De grond die vrijkomt tijdens de uitvoering van de voorgestelde maatregelen wordt waar mogelijk hergebruikt binnen het gebied. Zowel bij het hergebruik als bij de aan- en afvoer van grond van buitenaf en afvoer vanuit het projectgebied ziet het waterschap erop toe dat de aannemer zich houdt aan de geldende wet- en regelgeving.

Archeologie

Om te weten welke archeologische waarden in het gebied aanwezig zijn of kunnen zijn, is door Bureau RAAP een bureauonderzoek uitgevoerd en een archeologische verwachtings- en advieskaart opgesteld.

In het archeologisch vooronderzoek zijn verwachtingszones voor nog onbekende vindplaatsen opgesteld. Deze verwachtingszones zijn gebaseerd op de archeologische verwachtingskaart van de gemeente Bladel. Voor het plangebied zijn deze gegevens verder verfijnd en aangevuld.

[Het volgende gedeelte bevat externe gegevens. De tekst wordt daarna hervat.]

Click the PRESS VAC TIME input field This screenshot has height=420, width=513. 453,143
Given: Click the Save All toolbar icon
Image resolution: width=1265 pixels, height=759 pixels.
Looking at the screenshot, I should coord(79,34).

Het grootste deel van het gebied ligt in een onbekende verwachting ‘natte archeologie’ en in mindere mate in een verhoogde verwachting voor (historische) beekovergangen en rituele deposities. Voor uitvoering van de maatregelen betekent dit dat er intensieve archeologische begeleiding nodig is. Op de locaties maatregelen de hoge verwachting doorkruist dient aanvullend archeologisch onderzoek te worden uitgevoerd. Voor de uitvoering van de maatregelen wordt een Programma van Eisen opgesteld t.b.v. begeleiding van de werkzaamheden.

Kabels en leidingen

De geplande grondwerkzaamheden vinden overwegend plaats buiten de nabijheid van de kabels en leidingen, zie bijlage A3. Op in ieder geval 3 locaties moet rekening gehouden worden met kabels en leidingen.

  • Waterleiding Brabant Water ligt (bijna) dwars onder de BZ30 door. Bij het opschuiven van watergang BZ30 zal hier mogelijk een knelpunt ontstaan.

  • Waterleiding Brabant Water langs de BZ19. Hiermee dient rekening gehouden te worden bij het plaatsen van de nieuwe stuw (bij de molen).

  • Bij de vormgeving van de waterbergingen bij Casteren rekening houden met de hogedruk rioolwaterleiding van Waterschap De Dommel die de hoek van de Gagelvelden naar de Kranenberg afsnijdt.

Niet gesprongen explosieven

Volgens het vooronderzoek CE, opgesteld door AVG (5-12-2018), is het projectgebied van traject 2a geen verdacht gebied voor NGE’s.